What's unreasonable about that? The charging standard is a lot more likely to affect day to day use. Being unable to charge quickly using a standard USB-C PD charger is much likely to affect me than some ethical argument about the proprietary baseband and SoC, especially when there are literally no alternatives to proprietary basebands.
If this is about practical use instead of ethical arguments: I think QC chargers are more widely available right now than USB PD chargers. Basically every Chinese charger or powerbank nowadays does QC. I've rarely seen one with USB PD.
You are right if we only looking at the phone chargers. Actually that's my problem. I don't want to QC be the de facto standard for phone charging.
First, with USB PD we have the opportunity to use the same charger for every device we carry with us (Phone, Laptop, Camera, etc.). If my phone doesn't support it then I still have to carry another just for my phone.
Second, the USB-C standard prohibits any charging solution other than USB PD. Any proprietary adds another level of confusion using USB-C. Is it supports USB PD, Qualcomm Quick Charge, OnePlus Dash Charge, Oppo Super Vooc, Huawei SuperCharge, Motorola TurboPower or MediaTek Pump Express? In the end, something will fry my laptop if I just plug in a random charger and I will be angry. That's why I hate proprietary charging solutions.
On specs this seems to be a mid-low level phone. I'm not sure I see the point of having a phone built to be repairable and last for the long haul if it's not got the specs to see that lifetime through, and as others have noted the lack up updates in prior iterations is troubling.
I also wonder if the repairability will really impact repair costs. Swapping a battery is one thing, but if the phone isn't mass produced in sufficient qualities then getting replacement screens might not be much cheaper. Other repairs seem much less likely to be needed-- battery and screen probably account for a huge majority of repair issues.
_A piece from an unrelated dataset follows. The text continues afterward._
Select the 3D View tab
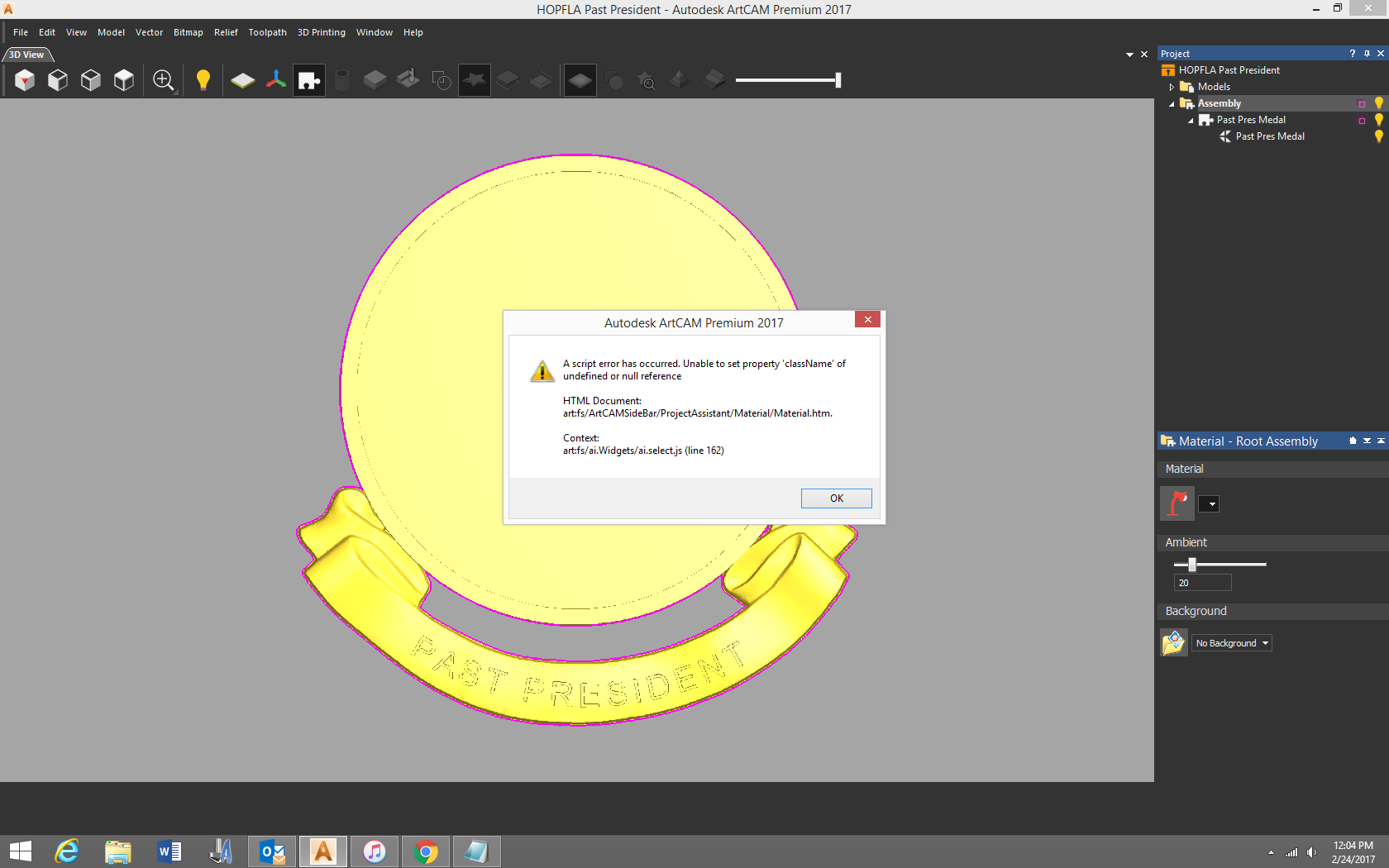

I've replaced my last 4 phones not because I wanted something faster or thinner or any hardware improvements at all in fact.
Just that something broke and fixing it was almost as much as getting a new one. Or the software was full of security holes or incompatibilities, and no way of upgrading.
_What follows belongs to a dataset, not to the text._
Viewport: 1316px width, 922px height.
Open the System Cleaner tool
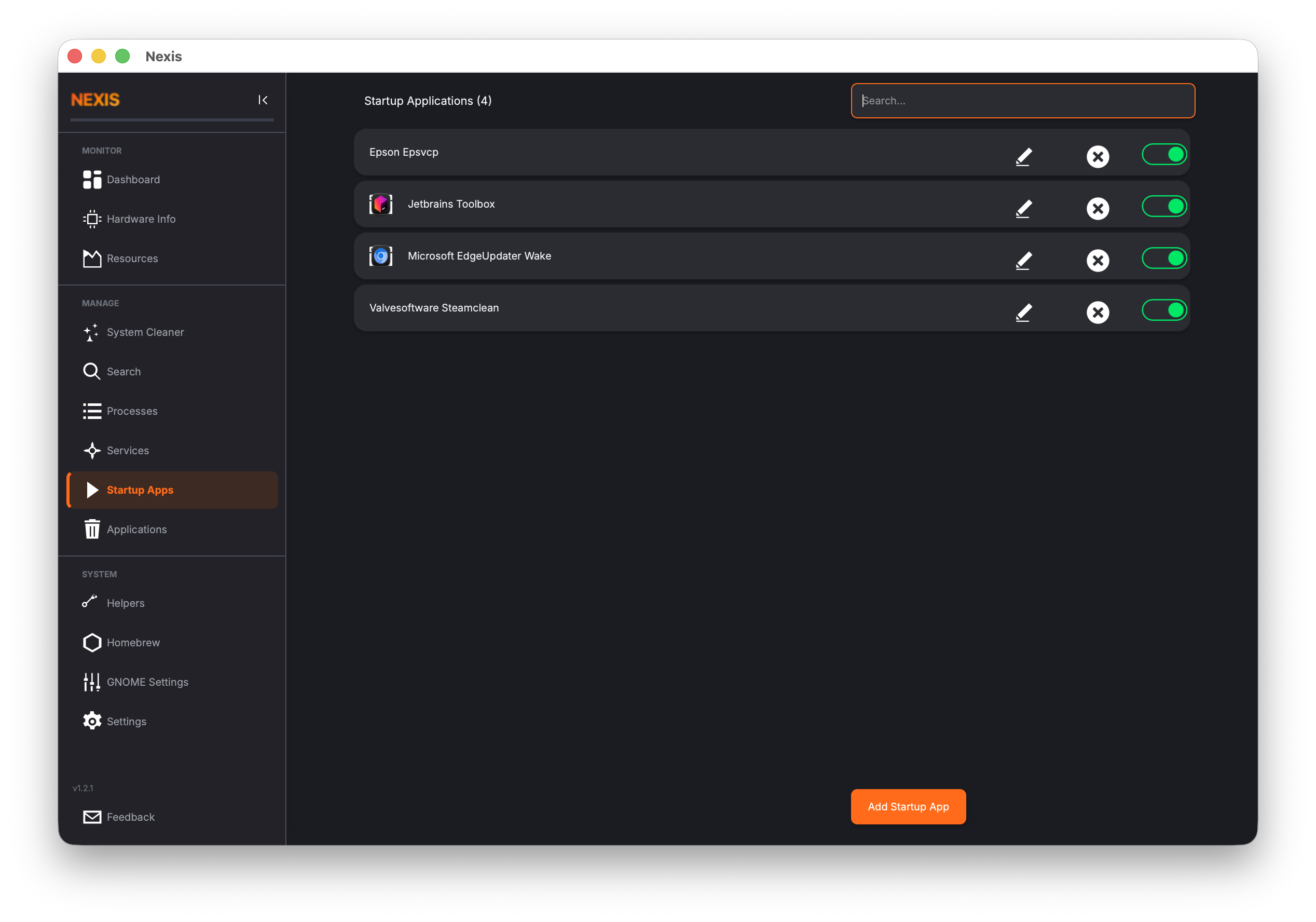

Honestly phones are pretty much where PCs are now, upgrading every year is pointless except for certain specific use cases, and something that can last 4-5 years with minor repairs and regular software updates is enough for the vast majority of users.
My only concern with the Fairphone is the high initial price.
On security holes, that's exactly my point when I mentioned updates. It seems from other comments that fairphone was very lax on that front. As for repairs, which ones were almost as much as a new phone? New flagships run $1000. Battery or screen replacement are $200-300. How much will a new fairphone screen cost? Even at half that, it doesn't seem worth a low spec phone when I can get a much higher spec phone at roughly half the $500 fairphone price. (A pixel 2xl costs about $250 with a bit of smart shopping) I just don't see the savings here or the reason to sacrifice performance and software updates.
I keep to sub 300€ or even sub 200€ since I don't game and prefer my DSLR for photography. So a screen replacement on a phone that's not getting software updates is not really interesting to me.
There is only one other phone from the last five years (that isn't also a Fairphone) that has a score better than an 8/10 on ifixit's 'repairability score'. Well done!